Sul21: Muito se falou nos últimos anos do
surgimento de uma nova classe media, resultado dos avanços econômicos e
sociais que o Brasil teve na última década. Após pouco mais de um ano do
afastamento da presidenta Dilma Rousseff, parece existir uma certa
acomodação junto a esses setores médios, mesmo com um governo
atravessado por denúncias de corrupção, com uma legitimidade
extremamente baixa e uma crescente violação de direitos. Como você vê
essa postura geral da sociedade diante do quadro que estamos vivendo?

______________________________

- **Enunciado A**
Imprima o trecho sobre a nova classe média desde "Sul21: Muito se" até "que estamos vivendo?", sem mudar nenhuma palavra.
- **Enunciado B**
Enumere as características negativas que o trecho sobre a nova classe média atribui ao governo nele mencionado.
Os dados que aparecem depois deste trecho constituem um material separado.

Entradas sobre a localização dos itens
______________________________

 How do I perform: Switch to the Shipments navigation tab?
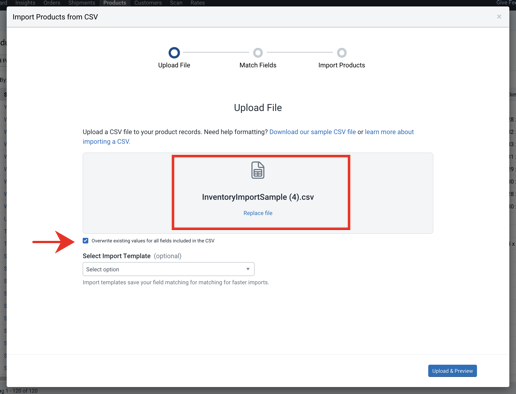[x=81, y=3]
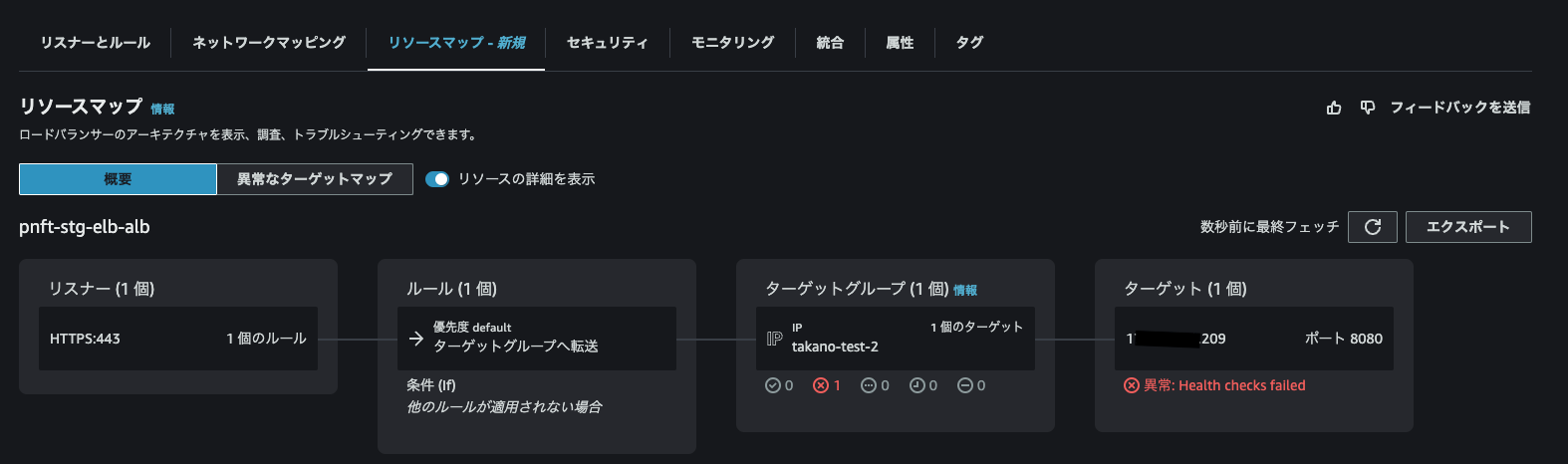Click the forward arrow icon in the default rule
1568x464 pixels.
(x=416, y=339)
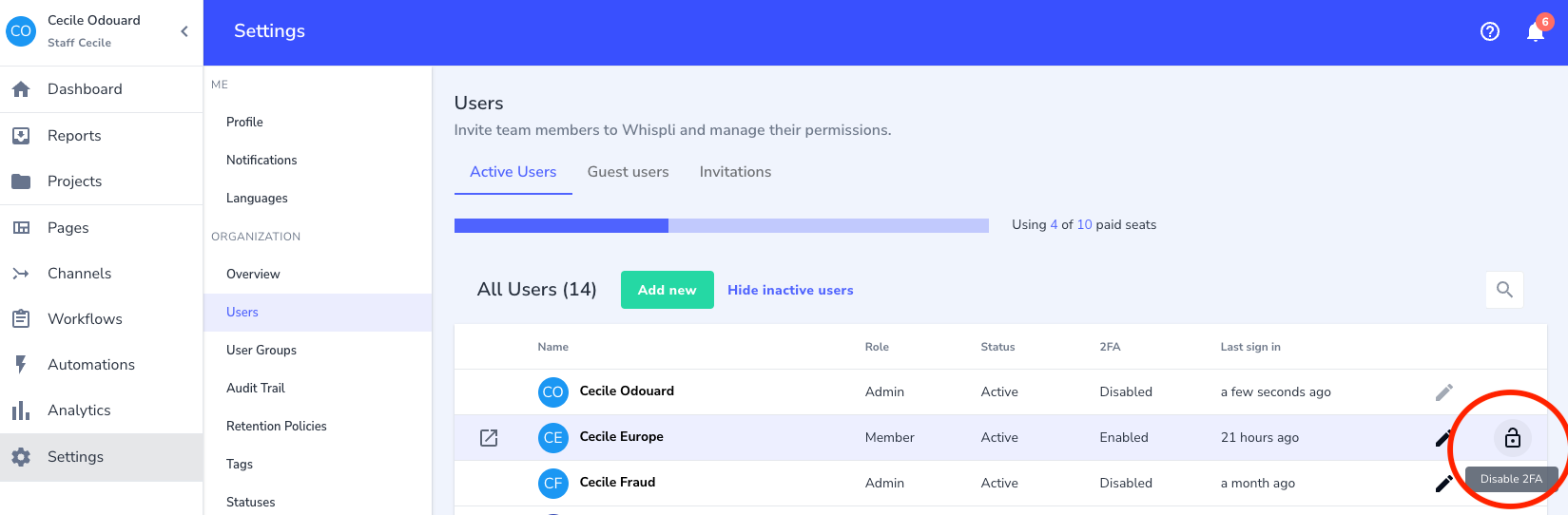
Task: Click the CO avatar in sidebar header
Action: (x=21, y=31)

______________________________

- **Resultado do exercício A**
Sul21: Muito se falou nos últimos anos do
surgimento de uma nova classe media, resultado dos avanços econômicos e
sociais que o Brasil teve na última década. Após pouco mais de um ano do
afastamento da presidenta Dilma Rousseff, parece existir uma certa
acomodação junto a esses setores médios, mesmo com um governo
atravessado por denúncias de corrupção, com uma legitimidade
extremamente baixa e uma crescente violação de direitos. Como você vê
essa postura geral da sociedade diante do quadro que estamos vivendo?

- **Resultado do exercício B**
- Atravessado por denúncias de corrupção
- Legitimidade extremamente baixa
- Crescente violação de direitos